Göç mevsimi dolayısıyla İstanbul Boğazı’ndan balık avlamak için alçak uçuşla geçen yelkovan kuşları, Arnavutköy’de balık tutan vatandaşların oltalarına takıldı. Göçmen kuşlar için İstanbul Boğazı’nın, dünyanın otoyolu olduğunu söyleyen Doğa Gözlemcisi Fiket Can, "Milletler, nesli azalan türleri uluslararası anlaşmalarla koruma altına alıyorlar. Biz de bu uluslararası anlaşmalara tarafız. Ve taraf olduğumuz için de bu kuşları korumakla mükellefiz" dedi.
Göç mevsiminin başlamasıyla İstanbul Boğazı üzerinden geçen kuş sayısı artmaya başladı. Göç esnasında Boğaz üzerinden geçen yelkovan kuşları, balık avlamak için alçak uçuş yaptığı esnada balıkçıların oltalarına takılarak, balıkçıların zor anlar yaşanmasına sebep oldu.

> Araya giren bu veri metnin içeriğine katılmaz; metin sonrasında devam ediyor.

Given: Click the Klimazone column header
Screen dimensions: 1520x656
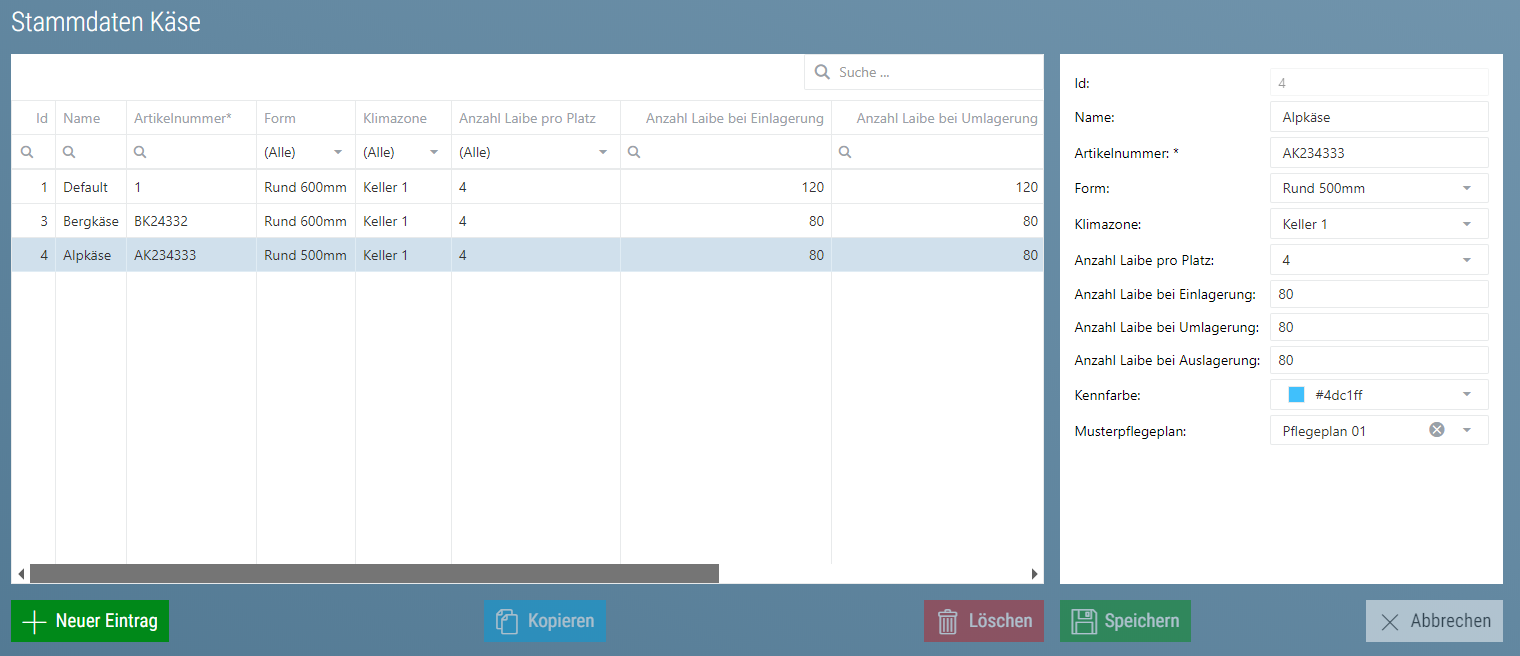Looking at the screenshot, I should point(395,118).
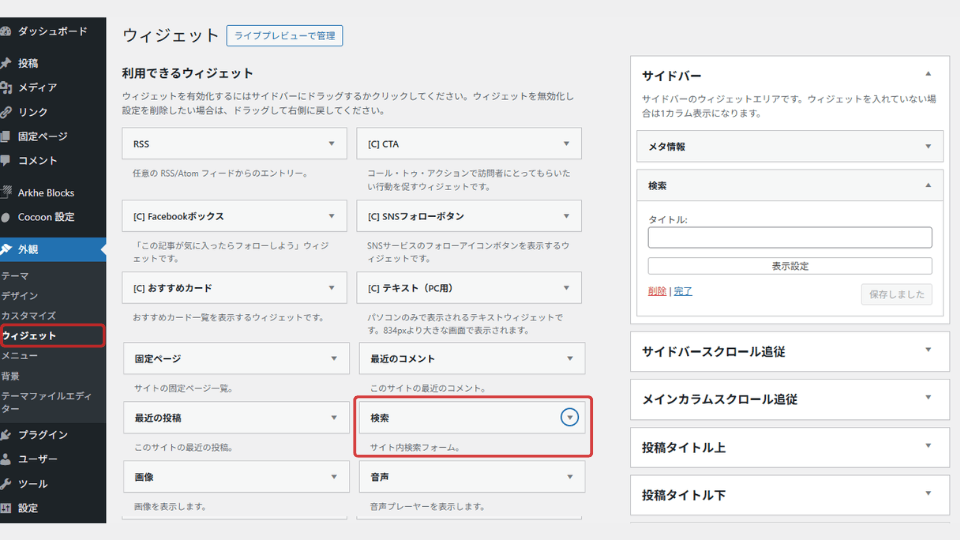This screenshot has width=960, height=540.
Task: Click the Comments bubble icon
Action: click(6, 160)
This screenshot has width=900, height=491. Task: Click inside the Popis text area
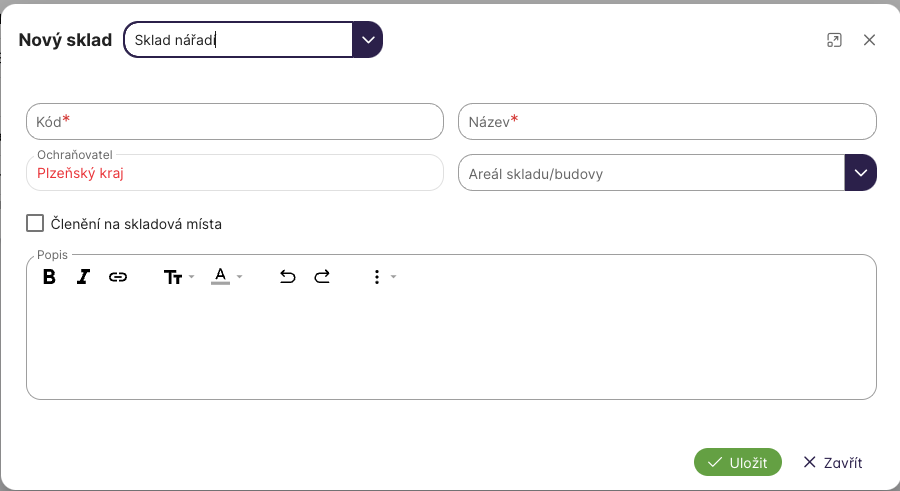(x=450, y=345)
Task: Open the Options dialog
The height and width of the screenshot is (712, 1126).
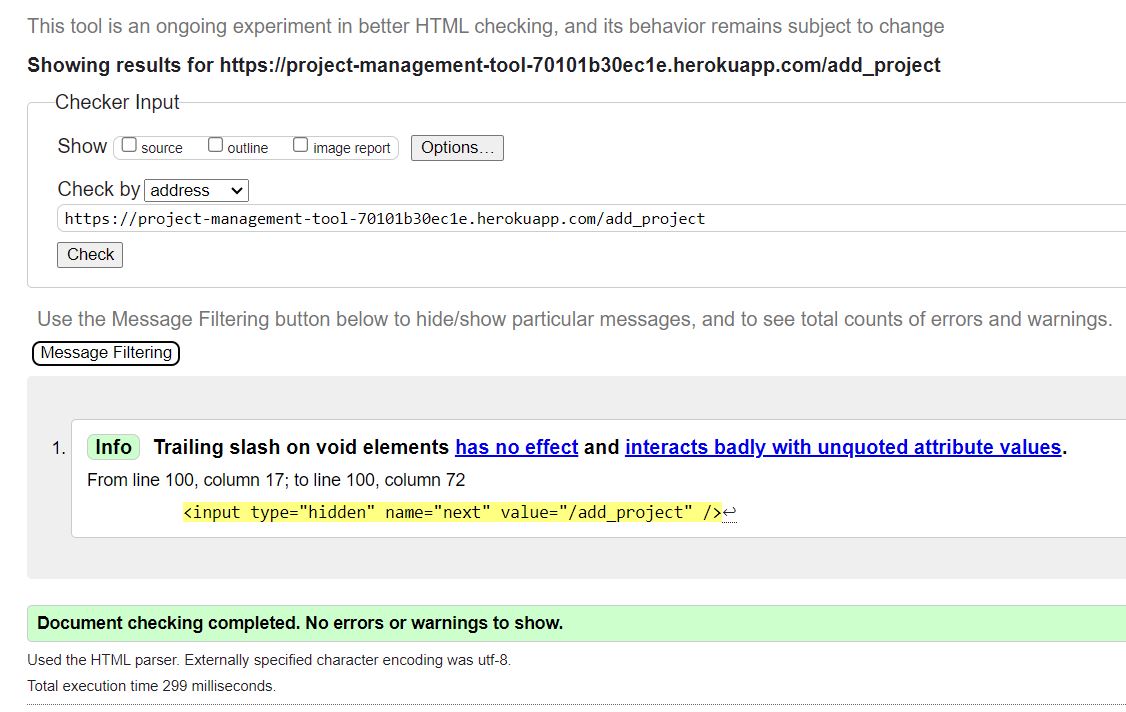Action: click(x=456, y=147)
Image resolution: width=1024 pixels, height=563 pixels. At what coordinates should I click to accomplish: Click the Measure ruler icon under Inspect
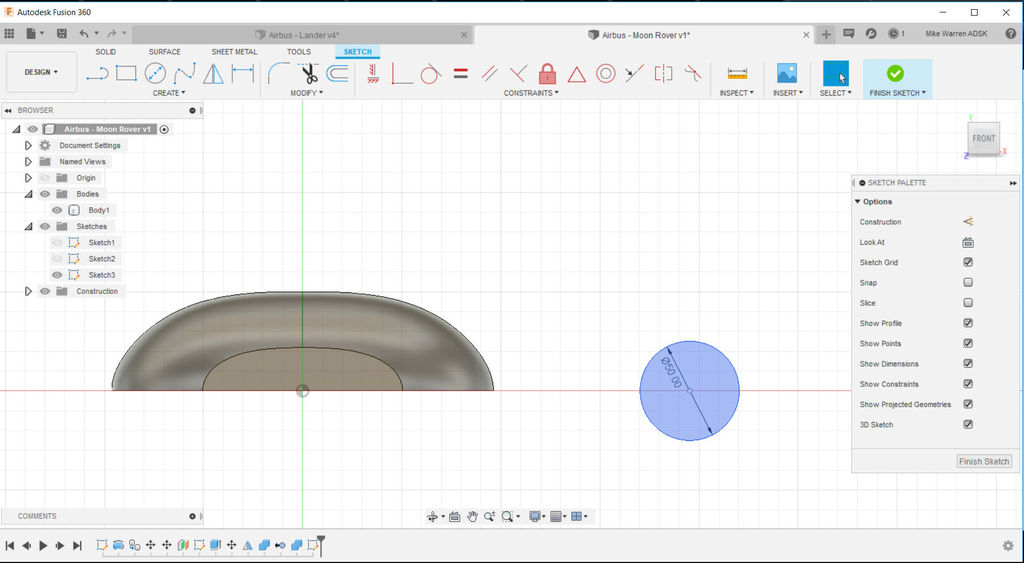(x=737, y=73)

"Bu kuşları korumakla mükellefiz"
Türkiye’de 485 kuş türünün olduğunu belirten Doğa Gözlemcisi Fikret Can, "Bu kuş türlerinin yarısından fazlası göçmen kuş. Yani her mevsim ilkbaharda geliyorlar, sonbaharda, yavrularını yetiştirdikten sonra gidiyorlar. İstanbul Boğazı, dünyanın tam otoyolu diyebileceğimiz bir geçit yeri. Hem büyük süzülen kuşlar, leylekler gibi, hepinizin tanıyabileceği, kartallar, doğanlar gibi bunlar da su kuşları. Yani yelkovanlar, Akdeniz yöresinde üreyen ama beslenmek için Karadeniz’i, İstanbul Boğazı’nı, Marmara Denizi’ni, Ege Denizi’ni, Çanakkale Boğazı’nı kullanarak Akdeniz’e kadar inen bir tür. Bugünler tam göç mevsimi. Ve balık bolluğu nedeniyle burada, yani Arnavutköy iskelesi ile akıntı burnu dediğimiz, yaklaşık 200 metrelik bir alanda balık bolluğu nedeniyle avlanıyorlar. Balık bol olunca, haliyle bizim oltacılarımız da balık avlıyorlar. Burada iki türün çatışması var. Balık için, avlanmak için burada olan yelkovanlar sıklıkla oltacıların iğnelerine takılıyorlar. Sorun burada. Biz, bir canın bile kaybolmasına gönlümüz razı olmayan doğa gözlemcileriyiz, gönüllüleriz. Yelkovan kuşlarının neredeyse tamamı buradan geçmek zorundalar. O yüzden ülkelerin kuş listeleri, tür zenginliğini de gösteren bir belgedir. O yüzden bunların, nesli azalan türleri uluslararası anlaşmalarla koruma altına alıyorlar, milletler. Biz de bu uluslararası anlaşmalara tarafız. Ve taraf olduğumuz için de bunları korumakla mükellefiz. Biz adeta yetkililerin bu işle sorumlu olan devlet kuruluşlarının gözü kulağı gibiyiz. Gördüğümüz gibi onlara haber veriyoruz" diye konuştu.